Judge: Theresa M. Traber, Case: 22STCV08372, Date: 2022-08-19 Tentative Ruling
Case Number: 22STCV08372 Hearing Date: August 19, 2022 Dept: 47
Tentative Ruling
Judge Theresa M. Traber, Department 47
HEARING DATE: August 19, 2022 TRIAL
DATE: NOT SET
CASE: Guadalupe Guzman v. Francisco Flores
CASE NO.: 22STCV08372 ![]()
MOTION
TO SET ASIDE/VACATE DEFAULT
![]()
MOVING PARTY: Defendant Francisco Flores
RESPONDING PARTY(S): Plaintiff
Guadalupe Guzman
STATEMENT
OF MATERIAL FACTS AND/OR PROCEEDINGS:
This is a breach of contract actions that was filed on March 8, 2022.

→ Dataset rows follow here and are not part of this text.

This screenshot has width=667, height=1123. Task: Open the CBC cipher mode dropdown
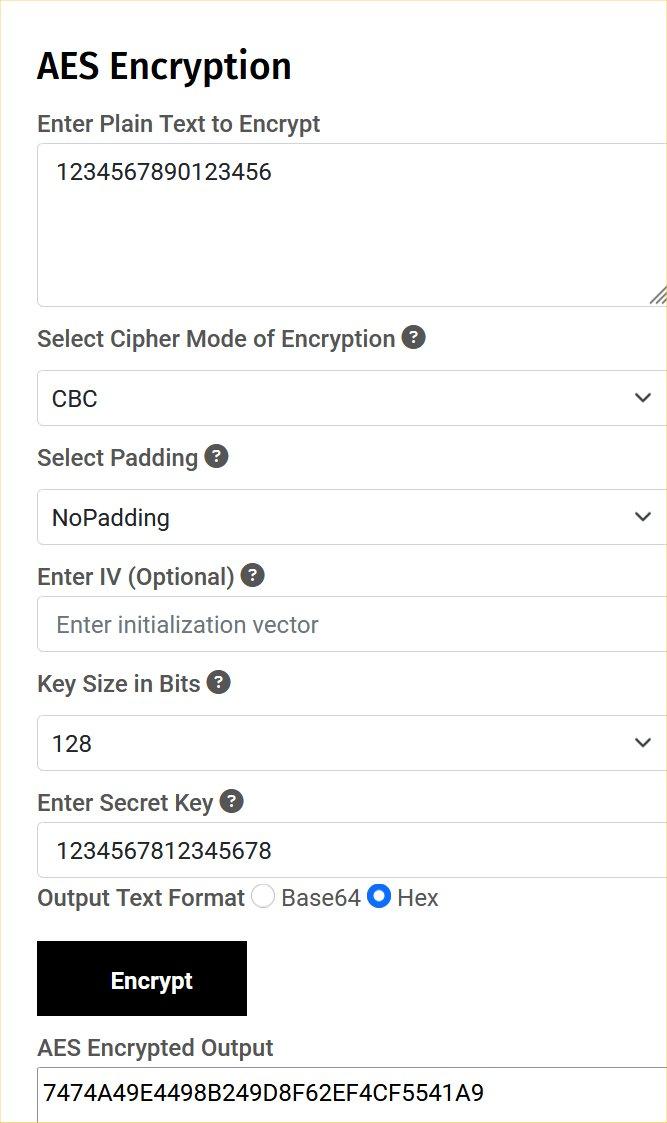(x=350, y=398)
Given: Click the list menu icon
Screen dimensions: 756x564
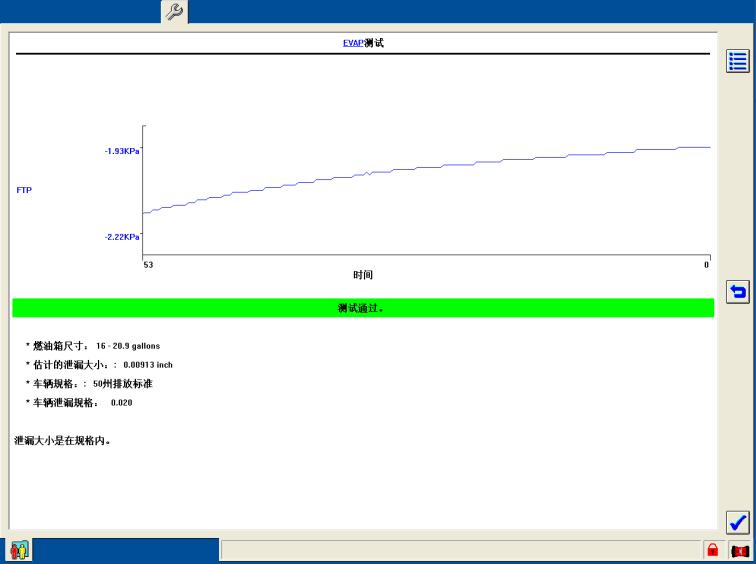Looking at the screenshot, I should 737,61.
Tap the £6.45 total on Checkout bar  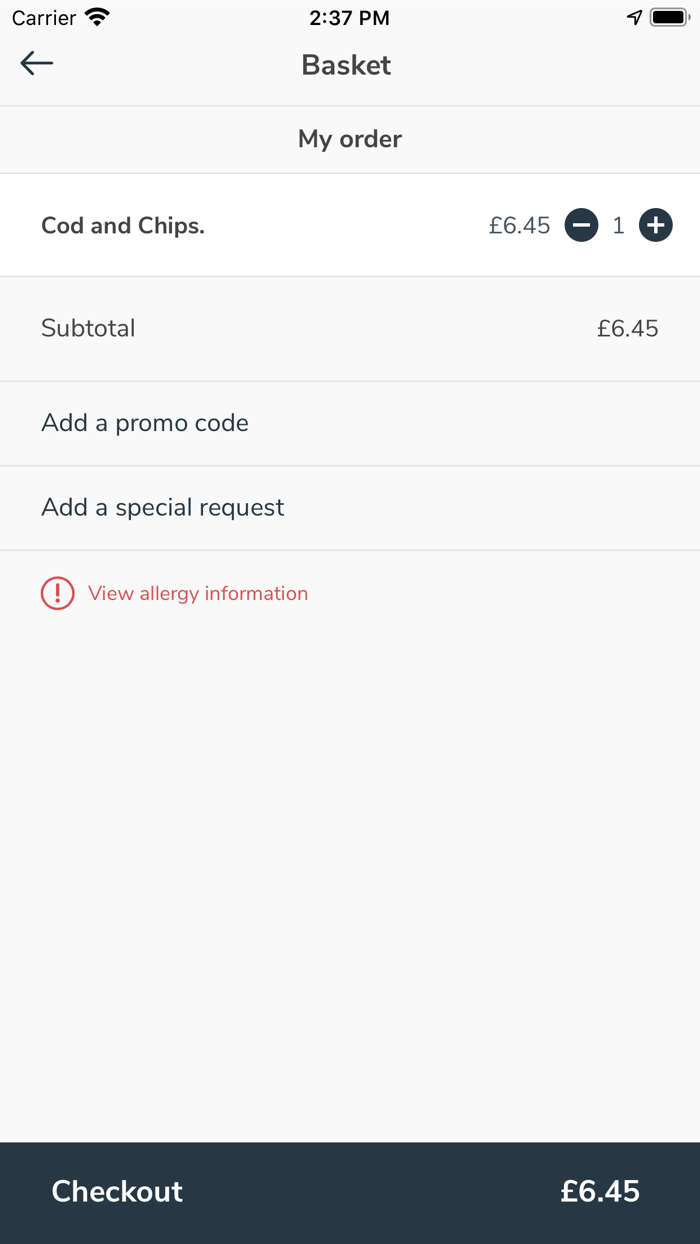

Plaintiff hired Defendant to care for and race horses, and alleges that
Defendant failed to do so properly.
Defendant moves to set aside the
default entered against him on May 18, 2022.
TENTATIVE RULING:
Defendant’s Motion to Set Aside the
default is GRANTED on the condition that Defendant serve and file the answer by
August 26, 2022.
Plaintiff’s request for sanctions
is DENIED.
DISCUSSION:
Defendant
moves under Code of Civil Procedure section 473 to set aside a default entered
on May 18, 2022.
Defendant’s Requests for Judicial Notice
Defendant
requests that the Court take judicial notice of the following documents in this
case: (1) the Complaint in this case, (2) the Proof of Service of Summons filed
on May 16, 2022, (3) the Court’s order on Defendant’s fee waiver; (4) a May 16,
2022 request for entry of default; (5) a May 17, 2022 request for entry of
default; (6) a May 18, 2022 request for entry of default, and (7) Defendant’s
May 31, 2022 Notice of Change of Address. Defendant’s requests are GRANTED pursuant to
Evidence Code section 452(d) (court records.)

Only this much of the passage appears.